Just to recap: yesterday a bunch of my triggers got flipped. Today, how am I going to deal with it? A few minutes ago I started to cry. I’ve had a chill pill and calmed down.

I’m going to fight my way through this. I’ve been preparing for weeks. Now it’s time to see if I can do what I tell others to do.

The first thing is to acknowledge it, face it, and decide how I’m going to protect myself and move forward… keep growing stronger. I refuse to turn into a puddle of stressed out mommy. Holding onto my frustration with Sydney and Toni isn’t going to help.

Stay tuned…

Bipolar – Changing Meds Again

My title “Changing Meds Again” isn’t meant to be a negative statement. It is a part and a way of life for some people. People like myself.

I have many, many issues in the weave that is ME so please do not take what I say about myself and my plans (treatment and such) and assume they will work, or not, for you. They may, but that’s between your med provider and you.

Anyway. I’m at the point where my med provider (this time we’ll call her Toni) Toni, has put me on a “don’t argue, come see me every two weeks until this is straightened out.” schedule. Actually she told me something about my nerves and getting them to calm down. ;0)

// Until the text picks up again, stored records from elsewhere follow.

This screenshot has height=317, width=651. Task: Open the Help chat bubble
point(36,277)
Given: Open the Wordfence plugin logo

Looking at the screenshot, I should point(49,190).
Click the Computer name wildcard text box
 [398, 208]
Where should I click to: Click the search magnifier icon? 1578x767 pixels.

Today I started Lyrica for FM. I’ve been waiting for 6 months for this to make it through insurance. (There’s that word again.) Speaking of nerves, it should help quiet a great many of mine I look forward to the possibilities.

Also, in the morning I start back on Wellbutrin. I was on it years ago and it seems like a good thing to try again.

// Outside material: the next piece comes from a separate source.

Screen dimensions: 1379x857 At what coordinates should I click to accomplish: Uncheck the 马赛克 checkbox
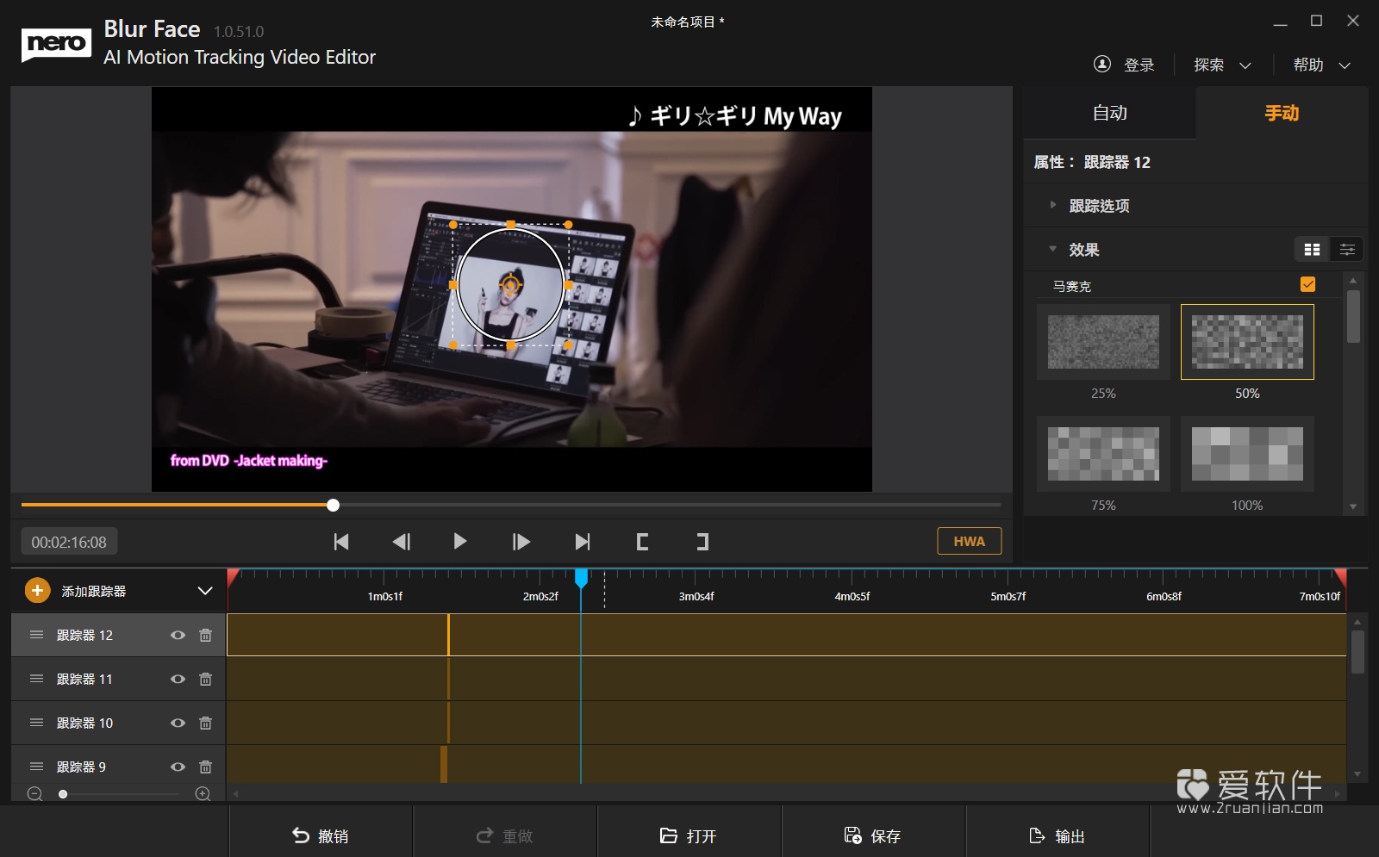tap(1307, 285)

Toni: “Are you depressed?”
Me: “When? Like right now?”
Toni: “All the time. Over all the things, would you say you are mostly happy or mostly sad?”
Me: Hemming an hawing… “Like all the time?”
Toni: gives me a look of ‘honestly, you silently scream depression creating irritation’
Me: regretfully admitting “Okay, yes, depressed. I didn’t want to admit that.”
Toni: “Because it confuses you being a mixed Bipolar?”
Me: “Yes!”
Toni: “Because you’re a manic depressive.”
Me: “Yes!!”

I’m on wellbutrin. I start taking it tomorrow (Thursday) morning. We shall see.We shall see.

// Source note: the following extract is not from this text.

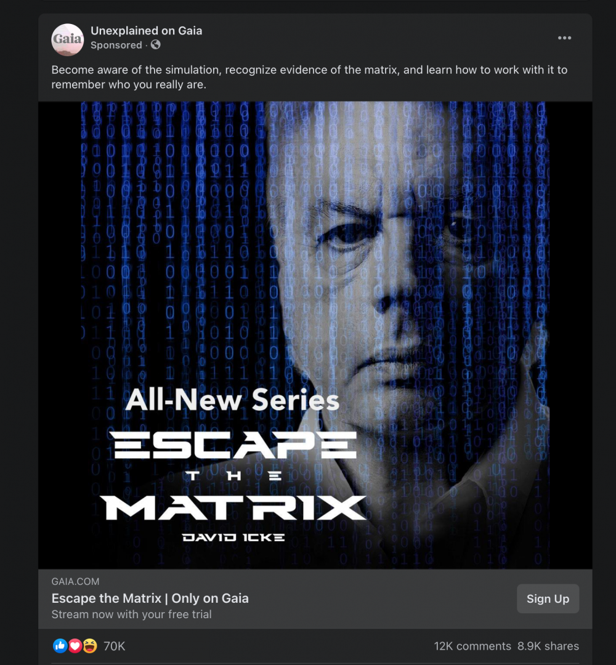Click the globe public audience icon
The width and height of the screenshot is (616, 665).
point(156,44)
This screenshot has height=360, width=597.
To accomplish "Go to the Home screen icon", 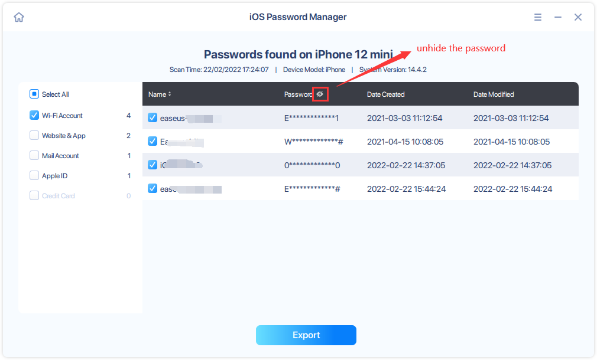I will tap(19, 17).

Heres my medication list for Bipolar and other mental alphabet soup:
Lamictal
Latuda
Wellbutrin
Diazepam
Lyrica (not directly in the list, but a major player in my new “list”)
Oxycodone  (not directly in the list, but a major player in my new “list”)

I fired my counselor. Talked to the head guy of counseling assignments. I explained the problem. She is only 4 years practicing while I need someone who can handle me. All of me. From the head to the toe… toes. From my head to my toes. Eh. From Arthritis and FM, to Bipolar and ADHD, from chronic pain to degenerative disk disease/arthritis in spine. I need someone who can help me focus and go through my day still being me but maybe being more experienced and work in biofeedback, mindfulness and neuroplasticity. With my medications I think this is the next logical step.

Medications are not going to fix me. They will hopefully allow me to function without… you know don’t you? Without the craziness running what feels like all the rest of my life.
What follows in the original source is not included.